By using the same method as in Theorem 2, we find that ${\Gamma }_s^m\in T{X}_q[\lambda ,A,B]$ if (20) holds true. Thus, the Theorem is proved.

Corollary 4.

Let $m\ge 1$. If

$$2\left(\begin{array}{c}1+m\\ m-1\end{array}\right)s^2{(1-s)}^{-(m+2)}+\left(2+\frac{A-B}{1+|B|}\right)\left(\begin{array}{c}m\\ m-1\end{array}\right)s{(1-s)}^{-(m+1)}\le \frac{A-B}{1+|B|},$$

then ${\Gamma }_s^m\in T{X}_q[0,A,B].$

3. Conclusions

In recent years, many scholars (see, e.g., [30,31,32]) have been devoted to applications of q-analysis in physics and mathematics. In particular, Srivastava [2] systematically investigated the applications and mathematical explanation of the fractional q-calculus as well as the fractional q-derivative in GFT. In this paper, a new analytic function class $T{X}_q[\lambda ,A,B]$ associated with the q-derivative operator and the Pascal distribution series is introduced and studied. Certain properties of functions in $T{X}_q[\lambda ,A,B]$ are derived.

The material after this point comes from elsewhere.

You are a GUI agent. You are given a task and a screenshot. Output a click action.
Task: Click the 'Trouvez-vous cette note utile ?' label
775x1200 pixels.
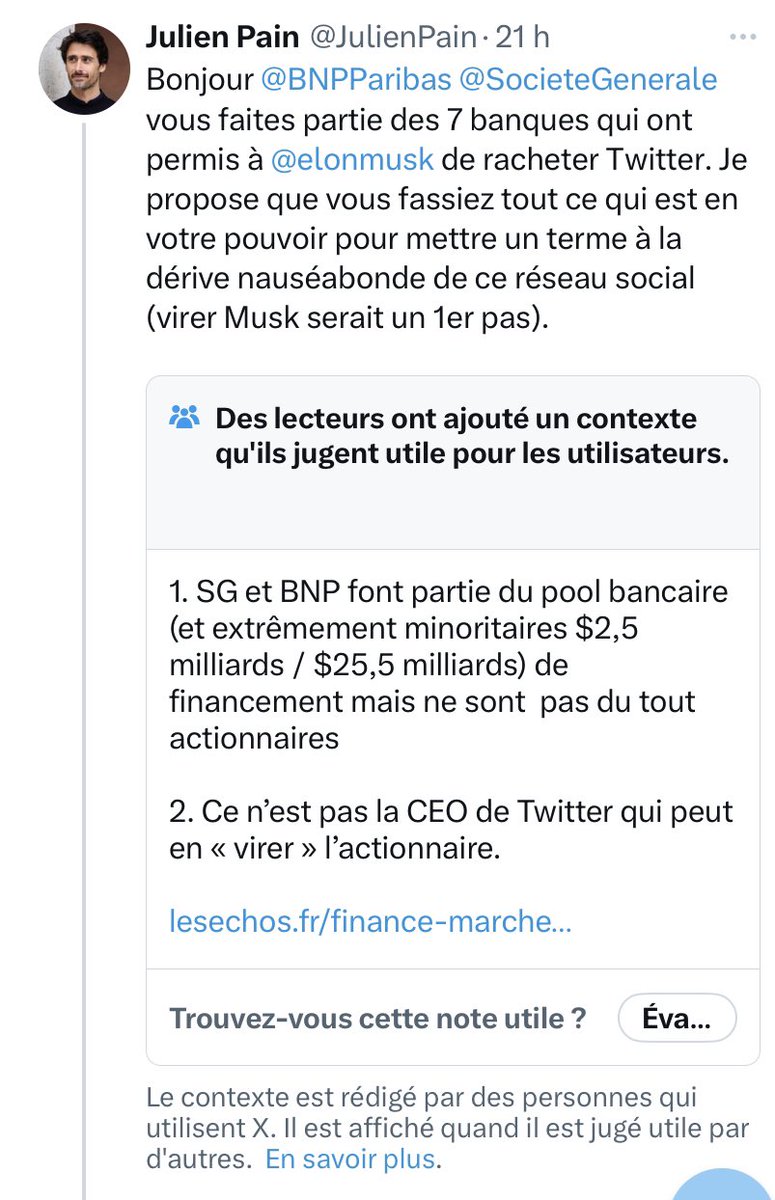[x=377, y=1019]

Scholars may consider some new q-analogous derivative operators and utilize these new operators to introduce new subclasses of analytic functions as potential avenues for future investigation. Also, the concepts given in this paper offer potential for extending to other operators such as the symmetric q-derivative operator. In particular, scholars could consider the symmetric q-derivative operator with differential subordination to define new subclasses of analytic functions.